范布斯特走到大门前,吱的一声打开,朝外窥去,然后关上并锁紧:“只有司机跟你来?”
“对。”
范布斯特呼出一口烟,眯起的双眼在皮肤皱褶之间打量哈利。
他走到屋子角落,踢开地毯,弯下腰,拉动一个铁环。一道活板门应声打开。比利时人对哈利招了招手,示意他先进地窖再说。哈利根据经验,分析对方此举只是为了小心起见,于是照做。一道楼梯向下延伸到漆黑之中。哈利走下七个台阶,踏上坚实地面。电灯亮起。

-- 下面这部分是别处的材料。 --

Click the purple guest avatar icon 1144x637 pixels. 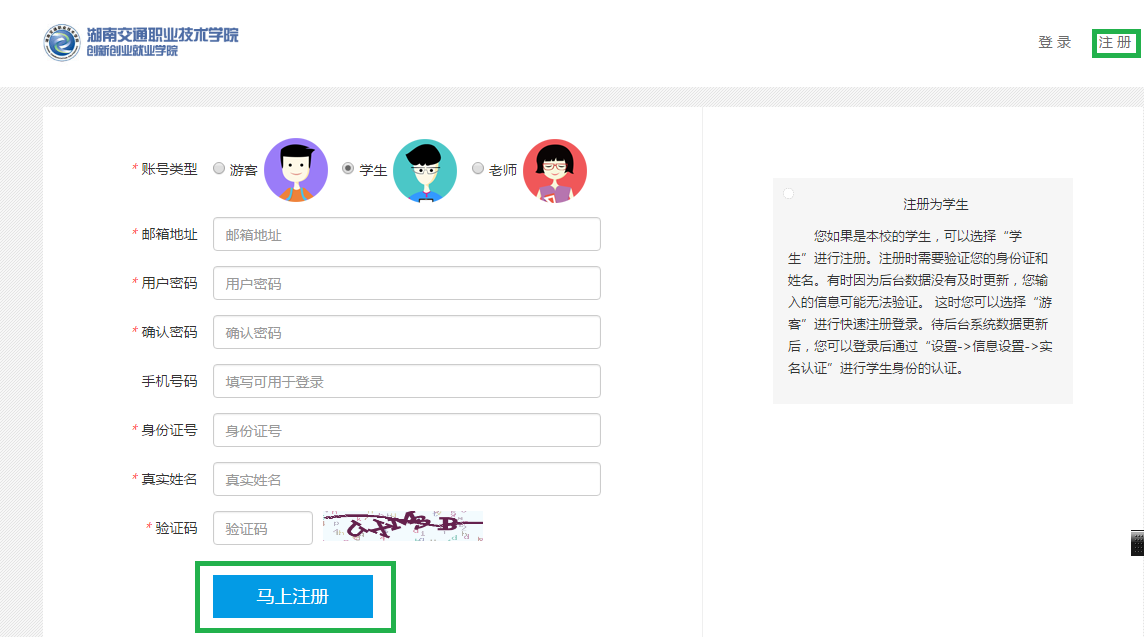point(296,170)
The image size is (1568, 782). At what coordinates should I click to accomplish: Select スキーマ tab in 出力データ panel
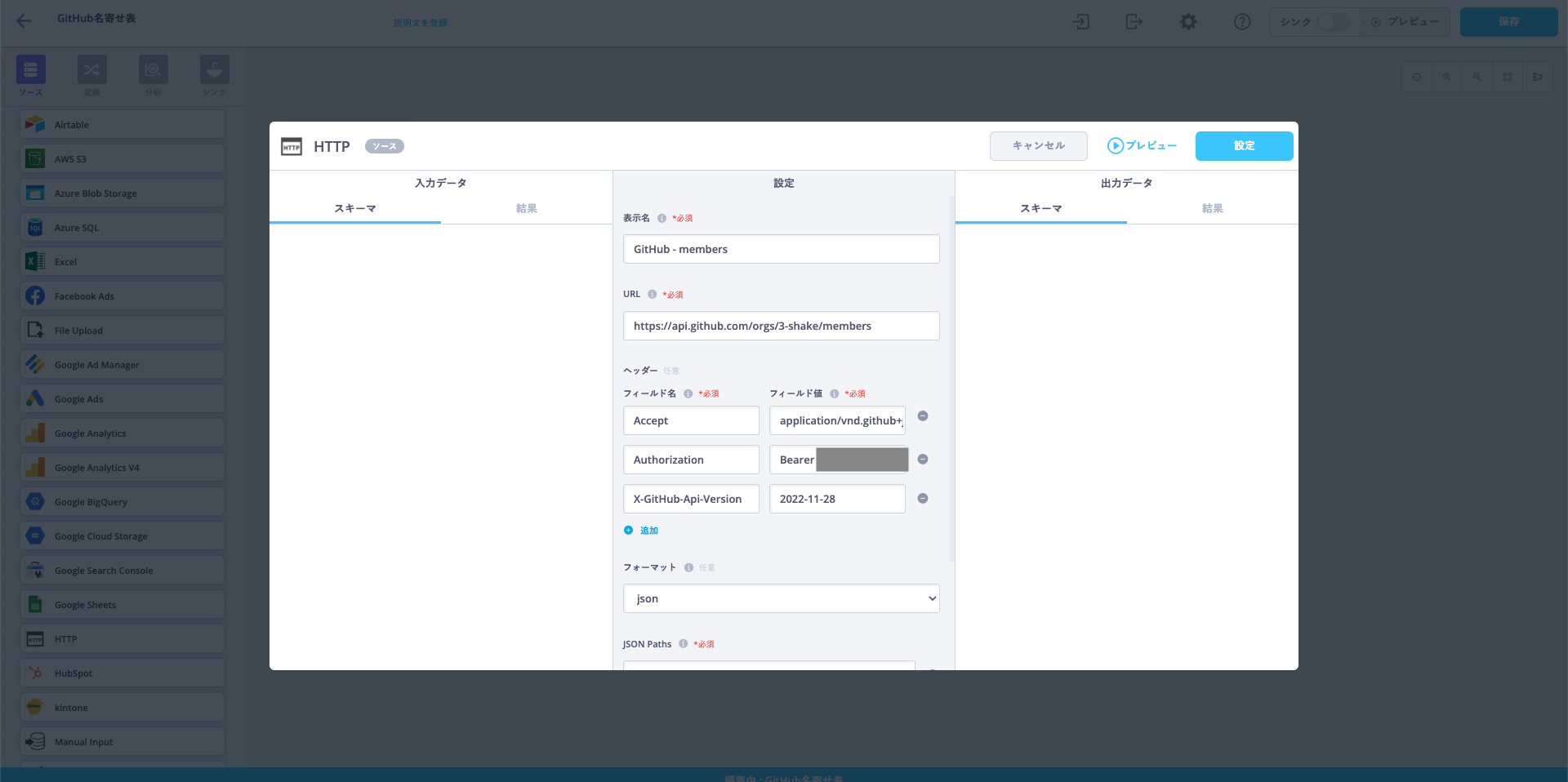(x=1040, y=209)
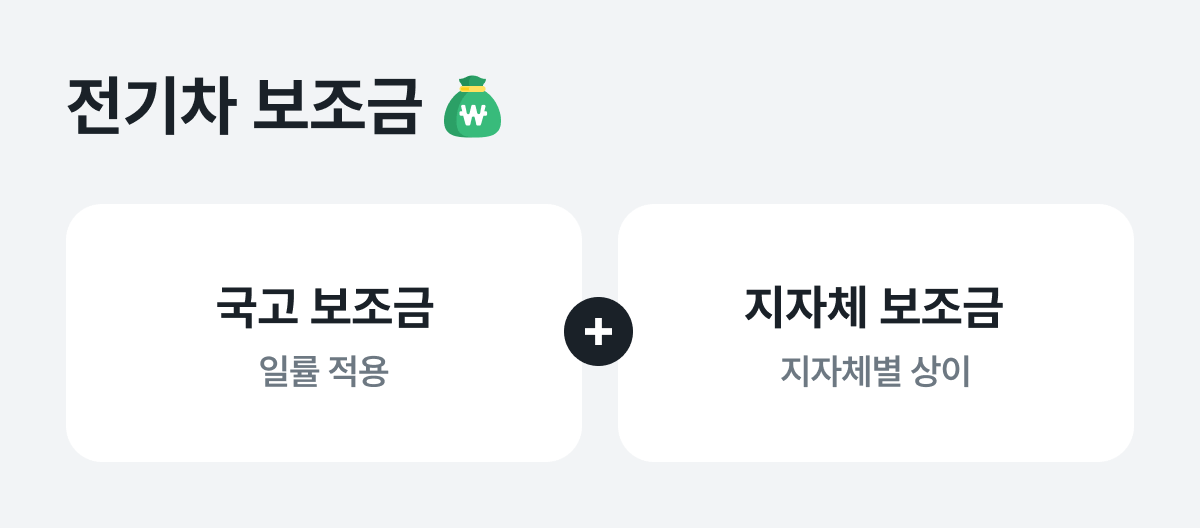This screenshot has width=1200, height=528.
Task: Click the white plus sign inside circle
Action: pos(598,331)
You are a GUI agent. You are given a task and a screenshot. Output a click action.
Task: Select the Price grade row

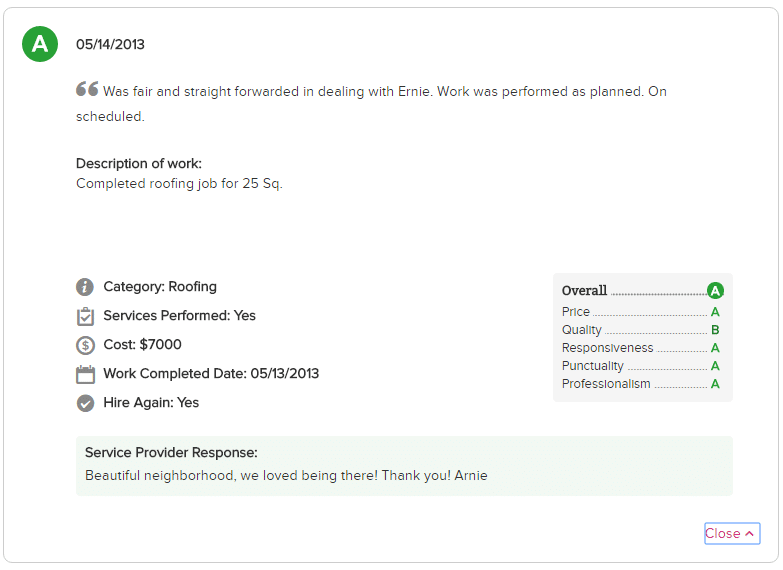click(641, 312)
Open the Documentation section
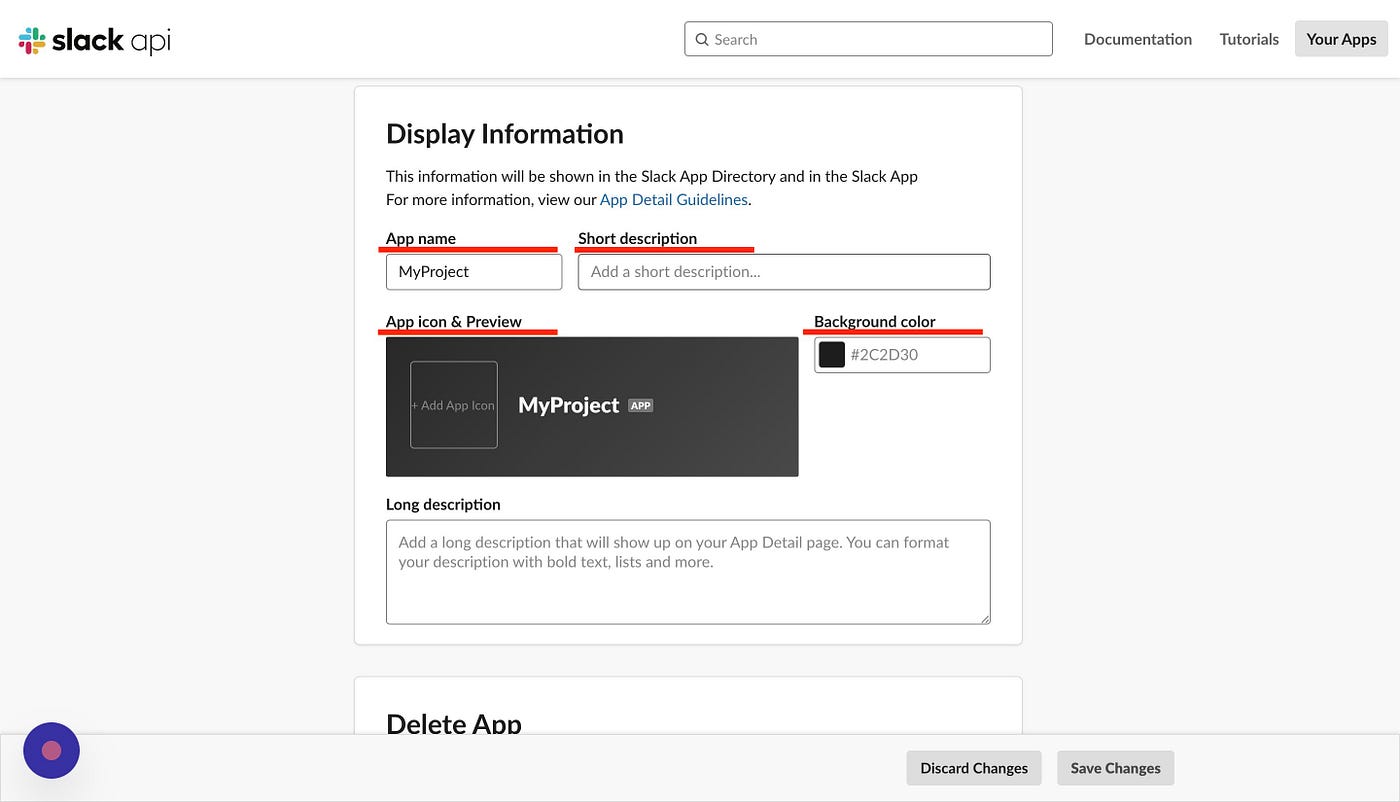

哈利环视四周,看见地窖的天花板为正常高度,地面是平整的水泥地,三面墙壁前摆满架子和柜子,架上放着先进武器:常见的葛拉克手枪、他也有的史密斯威森点三八手枪、一盒盒子弹、一把卡拉希尼科夫自动步枪。哈利从未拿过这种正式名称叫作AK-47的著名自动步枪,他伸手抚摸步枪的木质枪托。
“它属于一九四七年生产的第一批步枪。”范布斯特说。
“看来这里每个人都有一把这种步枪,”哈利说,“听说这是非洲最常见的死因。”
范布斯特点了点头:“这有两个简单原因。第一,冷战结束后,共产国家开始在这里出口卡拉希尼科夫自动步枪,和平时期一把步枪只值一只肥鸡,战争时期也不超过一百美元。第二,不管你怎么对待它,它都会正常运作,这一点在非洲很重要。莫桑比克人非常喜欢卡拉希尼科夫自动步枪,甚至把它画在国旗上。”
哈利的目光停留在一个黑色盒子上,盒子表面慎重地印着几个字。
“那玩意儿跟我想的一样吗?”哈利问道。